White birthmarks may appear due to decreased pigment or focal blood vessel constriction on the affected area. 

Nevus depigmentosus is a whitish spot that is present since birth. They may be more difficult to see in lighter skinned individuals. There is decreased pigment or melanin in these spots. One spot is benign but if three or more are seen in a newborn, immediate evaluation for tuberous sclerosis complex should be sought.

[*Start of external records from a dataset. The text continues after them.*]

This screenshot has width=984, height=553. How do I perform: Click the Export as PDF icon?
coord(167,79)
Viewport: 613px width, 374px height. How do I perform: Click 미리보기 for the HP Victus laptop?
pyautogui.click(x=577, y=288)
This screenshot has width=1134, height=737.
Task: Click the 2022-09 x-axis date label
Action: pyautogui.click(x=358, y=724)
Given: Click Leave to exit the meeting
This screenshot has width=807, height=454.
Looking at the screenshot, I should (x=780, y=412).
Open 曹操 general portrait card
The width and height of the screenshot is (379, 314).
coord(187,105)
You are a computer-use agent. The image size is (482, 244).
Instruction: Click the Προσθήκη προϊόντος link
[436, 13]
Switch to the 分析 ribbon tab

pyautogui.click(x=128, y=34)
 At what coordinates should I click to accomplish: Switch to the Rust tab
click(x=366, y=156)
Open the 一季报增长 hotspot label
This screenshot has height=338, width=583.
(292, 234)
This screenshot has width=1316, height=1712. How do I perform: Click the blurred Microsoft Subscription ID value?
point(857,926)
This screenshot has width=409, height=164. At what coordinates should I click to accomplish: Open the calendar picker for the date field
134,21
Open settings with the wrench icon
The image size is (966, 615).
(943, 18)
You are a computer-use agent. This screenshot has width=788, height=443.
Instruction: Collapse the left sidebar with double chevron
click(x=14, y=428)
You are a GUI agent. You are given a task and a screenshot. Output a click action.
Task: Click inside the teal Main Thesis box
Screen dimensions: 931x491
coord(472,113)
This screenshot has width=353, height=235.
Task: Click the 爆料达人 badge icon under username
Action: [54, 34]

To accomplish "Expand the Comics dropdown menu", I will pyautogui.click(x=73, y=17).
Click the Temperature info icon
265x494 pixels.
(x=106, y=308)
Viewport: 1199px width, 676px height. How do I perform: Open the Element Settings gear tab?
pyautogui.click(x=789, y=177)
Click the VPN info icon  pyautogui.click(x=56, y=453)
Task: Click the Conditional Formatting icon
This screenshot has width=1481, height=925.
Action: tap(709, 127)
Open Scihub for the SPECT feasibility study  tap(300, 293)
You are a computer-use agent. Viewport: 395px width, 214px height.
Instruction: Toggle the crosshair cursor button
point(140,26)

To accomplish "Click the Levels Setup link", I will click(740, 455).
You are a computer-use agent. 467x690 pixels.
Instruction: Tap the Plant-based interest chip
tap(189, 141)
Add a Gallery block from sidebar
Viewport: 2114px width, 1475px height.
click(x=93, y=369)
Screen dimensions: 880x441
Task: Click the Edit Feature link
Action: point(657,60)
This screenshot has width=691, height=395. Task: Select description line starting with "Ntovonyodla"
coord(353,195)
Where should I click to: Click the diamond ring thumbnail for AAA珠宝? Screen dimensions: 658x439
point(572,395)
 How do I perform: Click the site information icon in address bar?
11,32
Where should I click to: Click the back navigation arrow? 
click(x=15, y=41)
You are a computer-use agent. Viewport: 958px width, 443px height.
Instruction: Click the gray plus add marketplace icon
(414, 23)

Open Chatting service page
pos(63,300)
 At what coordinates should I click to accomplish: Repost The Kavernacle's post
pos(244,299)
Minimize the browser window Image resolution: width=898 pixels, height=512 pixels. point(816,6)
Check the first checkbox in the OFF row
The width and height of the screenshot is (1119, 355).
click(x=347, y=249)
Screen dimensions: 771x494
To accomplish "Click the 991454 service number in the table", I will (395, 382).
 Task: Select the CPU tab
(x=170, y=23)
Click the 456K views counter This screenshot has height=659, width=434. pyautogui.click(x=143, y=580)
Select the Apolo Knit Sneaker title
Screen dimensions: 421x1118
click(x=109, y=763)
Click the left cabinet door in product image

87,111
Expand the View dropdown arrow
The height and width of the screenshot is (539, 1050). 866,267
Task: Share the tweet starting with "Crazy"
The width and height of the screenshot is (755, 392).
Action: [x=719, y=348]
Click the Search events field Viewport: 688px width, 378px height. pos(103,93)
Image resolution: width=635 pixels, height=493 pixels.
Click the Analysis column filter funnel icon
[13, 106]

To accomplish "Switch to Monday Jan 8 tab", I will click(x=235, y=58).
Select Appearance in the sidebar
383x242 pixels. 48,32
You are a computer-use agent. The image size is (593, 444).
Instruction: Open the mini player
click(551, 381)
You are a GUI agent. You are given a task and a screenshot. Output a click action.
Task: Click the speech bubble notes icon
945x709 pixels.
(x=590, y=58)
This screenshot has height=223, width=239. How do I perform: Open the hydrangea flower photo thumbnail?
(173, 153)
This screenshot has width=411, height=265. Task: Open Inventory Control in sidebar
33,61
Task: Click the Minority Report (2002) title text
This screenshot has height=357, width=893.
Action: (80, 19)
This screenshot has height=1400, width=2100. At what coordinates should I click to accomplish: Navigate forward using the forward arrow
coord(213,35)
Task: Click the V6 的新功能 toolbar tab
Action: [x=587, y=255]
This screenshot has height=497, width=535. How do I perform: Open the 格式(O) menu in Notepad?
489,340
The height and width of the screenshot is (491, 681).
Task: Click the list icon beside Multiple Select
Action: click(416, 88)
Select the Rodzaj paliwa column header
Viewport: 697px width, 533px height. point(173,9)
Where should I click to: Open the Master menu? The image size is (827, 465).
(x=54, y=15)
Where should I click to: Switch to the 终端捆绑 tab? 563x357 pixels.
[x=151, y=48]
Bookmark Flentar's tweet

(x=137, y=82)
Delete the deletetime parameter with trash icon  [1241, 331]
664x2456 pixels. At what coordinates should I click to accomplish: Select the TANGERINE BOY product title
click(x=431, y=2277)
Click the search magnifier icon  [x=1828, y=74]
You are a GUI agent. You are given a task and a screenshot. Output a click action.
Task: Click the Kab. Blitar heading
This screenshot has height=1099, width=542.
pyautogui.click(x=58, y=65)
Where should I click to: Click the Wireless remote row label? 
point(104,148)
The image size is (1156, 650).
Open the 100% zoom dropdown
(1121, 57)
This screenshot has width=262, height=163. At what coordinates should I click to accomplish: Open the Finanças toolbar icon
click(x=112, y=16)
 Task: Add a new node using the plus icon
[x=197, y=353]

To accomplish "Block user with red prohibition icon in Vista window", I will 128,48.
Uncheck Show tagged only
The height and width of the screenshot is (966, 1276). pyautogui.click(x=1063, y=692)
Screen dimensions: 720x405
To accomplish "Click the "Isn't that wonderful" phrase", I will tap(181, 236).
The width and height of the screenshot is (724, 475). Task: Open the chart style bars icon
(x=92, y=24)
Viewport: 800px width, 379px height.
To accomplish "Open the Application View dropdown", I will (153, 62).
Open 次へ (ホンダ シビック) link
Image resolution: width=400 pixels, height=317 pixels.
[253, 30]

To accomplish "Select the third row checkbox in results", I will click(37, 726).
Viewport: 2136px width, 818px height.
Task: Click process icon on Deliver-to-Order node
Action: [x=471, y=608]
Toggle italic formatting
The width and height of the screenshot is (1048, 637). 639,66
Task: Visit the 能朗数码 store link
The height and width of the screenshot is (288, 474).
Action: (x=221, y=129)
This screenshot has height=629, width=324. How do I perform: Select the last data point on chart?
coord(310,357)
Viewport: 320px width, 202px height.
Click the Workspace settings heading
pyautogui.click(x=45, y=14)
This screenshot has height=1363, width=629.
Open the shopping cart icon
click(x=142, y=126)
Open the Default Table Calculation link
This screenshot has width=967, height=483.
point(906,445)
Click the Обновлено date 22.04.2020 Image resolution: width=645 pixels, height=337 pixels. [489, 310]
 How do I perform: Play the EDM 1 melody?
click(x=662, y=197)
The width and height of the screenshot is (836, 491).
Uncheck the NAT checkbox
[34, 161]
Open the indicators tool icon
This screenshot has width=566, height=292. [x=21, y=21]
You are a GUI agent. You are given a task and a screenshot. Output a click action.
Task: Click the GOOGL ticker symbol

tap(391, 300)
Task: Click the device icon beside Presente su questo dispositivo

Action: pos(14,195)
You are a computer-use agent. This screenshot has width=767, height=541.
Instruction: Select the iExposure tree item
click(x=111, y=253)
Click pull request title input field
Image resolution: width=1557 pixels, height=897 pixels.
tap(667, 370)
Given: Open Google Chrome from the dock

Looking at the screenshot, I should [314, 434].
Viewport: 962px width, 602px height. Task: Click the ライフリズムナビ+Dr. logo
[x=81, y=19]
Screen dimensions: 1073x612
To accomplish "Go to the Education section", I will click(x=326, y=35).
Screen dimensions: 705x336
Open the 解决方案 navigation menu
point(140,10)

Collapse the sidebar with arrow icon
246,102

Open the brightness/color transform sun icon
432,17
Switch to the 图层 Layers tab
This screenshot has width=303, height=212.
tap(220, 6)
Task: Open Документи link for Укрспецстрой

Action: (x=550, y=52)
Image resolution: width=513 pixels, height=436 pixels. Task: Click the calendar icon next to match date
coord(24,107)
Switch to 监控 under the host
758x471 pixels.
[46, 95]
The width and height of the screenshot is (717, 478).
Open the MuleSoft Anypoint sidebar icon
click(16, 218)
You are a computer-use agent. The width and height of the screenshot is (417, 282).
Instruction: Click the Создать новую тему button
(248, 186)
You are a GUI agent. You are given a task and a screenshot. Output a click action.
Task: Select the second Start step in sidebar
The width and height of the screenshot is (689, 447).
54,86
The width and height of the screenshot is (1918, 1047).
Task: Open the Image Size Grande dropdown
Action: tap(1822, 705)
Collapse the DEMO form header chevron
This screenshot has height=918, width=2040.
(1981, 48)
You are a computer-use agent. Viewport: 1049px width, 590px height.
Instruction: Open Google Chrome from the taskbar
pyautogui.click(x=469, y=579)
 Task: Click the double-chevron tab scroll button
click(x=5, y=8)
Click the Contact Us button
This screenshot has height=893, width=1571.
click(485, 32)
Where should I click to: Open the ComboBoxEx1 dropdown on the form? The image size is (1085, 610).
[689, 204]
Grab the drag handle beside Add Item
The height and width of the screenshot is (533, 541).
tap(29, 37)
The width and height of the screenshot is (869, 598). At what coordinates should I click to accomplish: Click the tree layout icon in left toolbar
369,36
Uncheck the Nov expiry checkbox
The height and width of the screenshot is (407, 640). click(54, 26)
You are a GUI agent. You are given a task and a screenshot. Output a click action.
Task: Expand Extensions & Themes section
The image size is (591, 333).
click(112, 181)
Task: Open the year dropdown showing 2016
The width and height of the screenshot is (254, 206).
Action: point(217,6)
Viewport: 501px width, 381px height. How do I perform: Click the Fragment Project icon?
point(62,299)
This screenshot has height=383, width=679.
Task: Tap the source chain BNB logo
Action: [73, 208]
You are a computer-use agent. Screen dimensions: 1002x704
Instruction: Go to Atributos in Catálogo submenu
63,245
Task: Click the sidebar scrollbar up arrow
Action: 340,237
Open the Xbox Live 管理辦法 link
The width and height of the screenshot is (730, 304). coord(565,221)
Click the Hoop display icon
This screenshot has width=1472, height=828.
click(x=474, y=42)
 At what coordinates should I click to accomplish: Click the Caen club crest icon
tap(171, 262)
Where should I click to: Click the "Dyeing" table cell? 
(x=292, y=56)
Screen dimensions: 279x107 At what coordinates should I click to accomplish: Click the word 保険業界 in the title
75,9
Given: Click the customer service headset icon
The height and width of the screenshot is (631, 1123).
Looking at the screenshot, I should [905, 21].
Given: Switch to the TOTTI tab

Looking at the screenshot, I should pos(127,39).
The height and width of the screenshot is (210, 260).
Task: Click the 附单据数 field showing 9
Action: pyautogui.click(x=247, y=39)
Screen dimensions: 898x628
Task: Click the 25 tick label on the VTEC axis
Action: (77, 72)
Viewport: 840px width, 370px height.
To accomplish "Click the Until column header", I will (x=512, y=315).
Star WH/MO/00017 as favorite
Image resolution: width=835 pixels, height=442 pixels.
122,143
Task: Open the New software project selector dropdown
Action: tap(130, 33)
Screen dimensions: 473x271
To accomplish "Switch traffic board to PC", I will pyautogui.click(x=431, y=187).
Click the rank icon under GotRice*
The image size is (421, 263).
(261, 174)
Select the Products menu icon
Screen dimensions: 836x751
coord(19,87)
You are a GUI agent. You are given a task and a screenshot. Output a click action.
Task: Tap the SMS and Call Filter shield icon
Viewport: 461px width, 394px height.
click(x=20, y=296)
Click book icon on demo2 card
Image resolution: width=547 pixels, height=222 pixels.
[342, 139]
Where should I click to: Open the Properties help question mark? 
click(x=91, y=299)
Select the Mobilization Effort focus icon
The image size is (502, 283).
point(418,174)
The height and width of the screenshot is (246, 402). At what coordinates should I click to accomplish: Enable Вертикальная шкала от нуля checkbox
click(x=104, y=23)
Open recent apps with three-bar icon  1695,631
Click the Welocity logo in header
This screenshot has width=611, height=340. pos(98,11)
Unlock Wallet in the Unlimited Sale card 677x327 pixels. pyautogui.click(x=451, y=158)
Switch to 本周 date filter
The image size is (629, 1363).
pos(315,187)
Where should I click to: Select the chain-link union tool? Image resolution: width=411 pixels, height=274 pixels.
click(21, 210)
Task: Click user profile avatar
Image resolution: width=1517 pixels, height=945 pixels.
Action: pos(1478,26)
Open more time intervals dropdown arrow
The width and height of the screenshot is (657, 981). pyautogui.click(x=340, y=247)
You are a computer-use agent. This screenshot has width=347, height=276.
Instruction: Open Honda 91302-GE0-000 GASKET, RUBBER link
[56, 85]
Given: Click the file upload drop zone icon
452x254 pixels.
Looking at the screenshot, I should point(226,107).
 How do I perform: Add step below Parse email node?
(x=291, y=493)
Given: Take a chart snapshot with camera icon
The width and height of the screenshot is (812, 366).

Nevus anemicus appears as a single or a group of whitish spots more often found on the trunk. They are asymptomatic and persist throughout life. It is an area of blood vessel constriction and when pressed at the border, can blend into the surrounding skin. As a solitary skin finding, no further evaluation is needed.

Other birthmarks

There may be less common and rare birthmarks which appear in various shapes, colors and textures—linear white or brown whorls and streaks; warty lesions; orange lesions on the scalp; tufts of hair; midline lesions. For more unusual birthmarks, your pediatrician may choose to refer you to a specialist for further evaluation and/or reassurance. But remember, when in doubt, it is always best to err on the side of caution and seek advice from your doctor.